Directions
Please work out how many lines in the data below contain "Task", and reply with that number alone.

Supplied data
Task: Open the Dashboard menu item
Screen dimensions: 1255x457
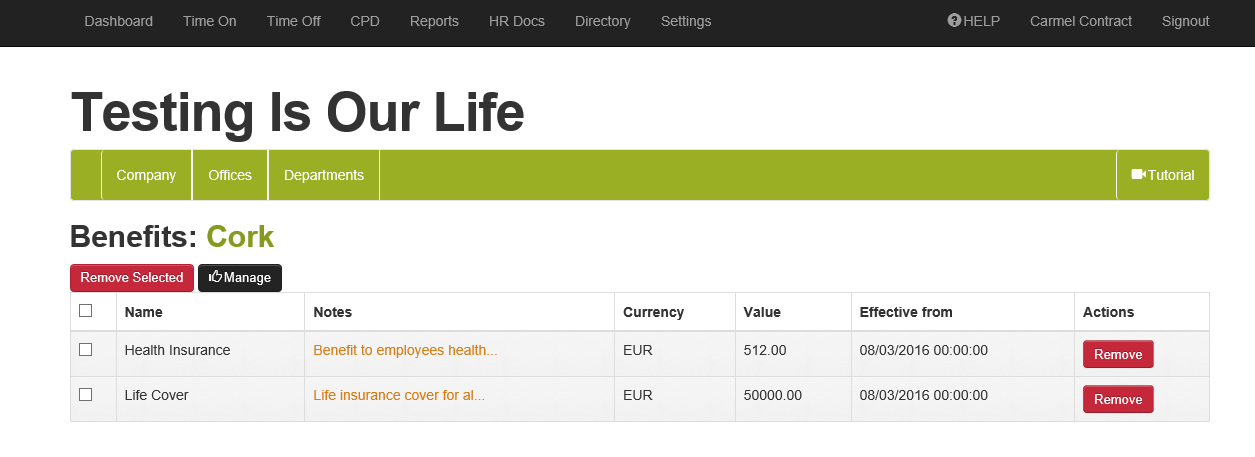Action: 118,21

--

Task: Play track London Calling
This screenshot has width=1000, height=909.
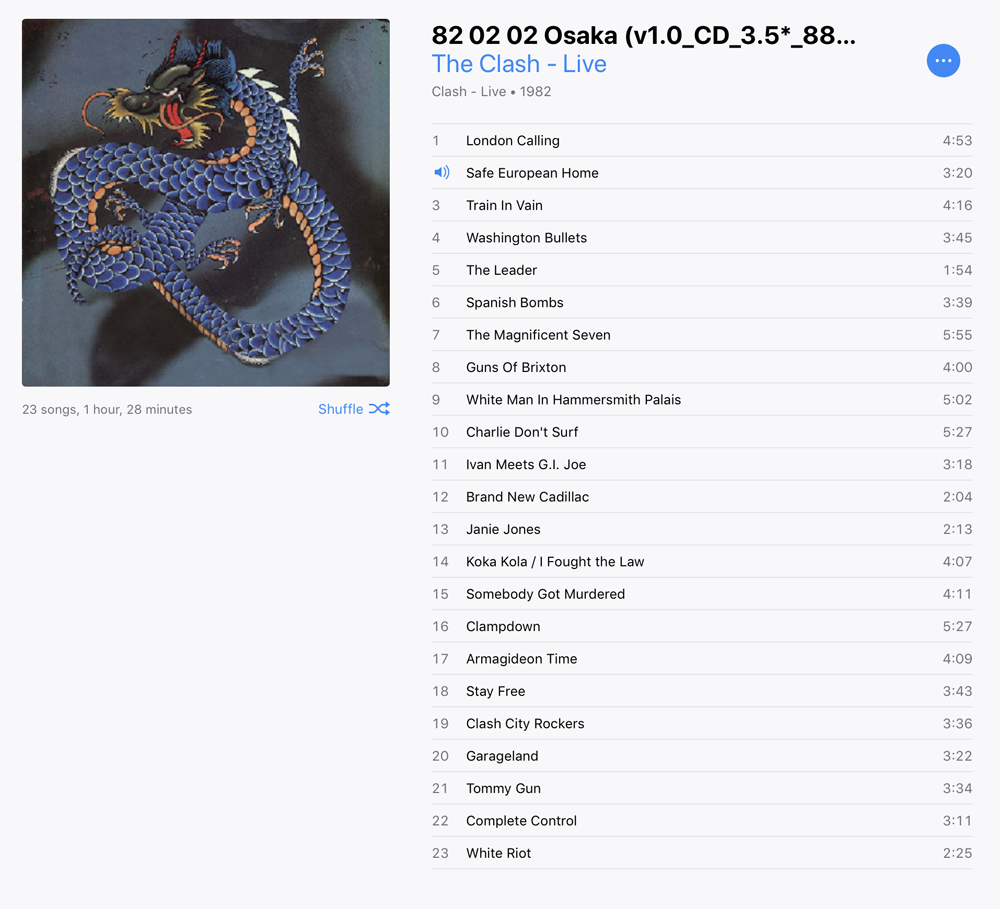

Response to this exercise
2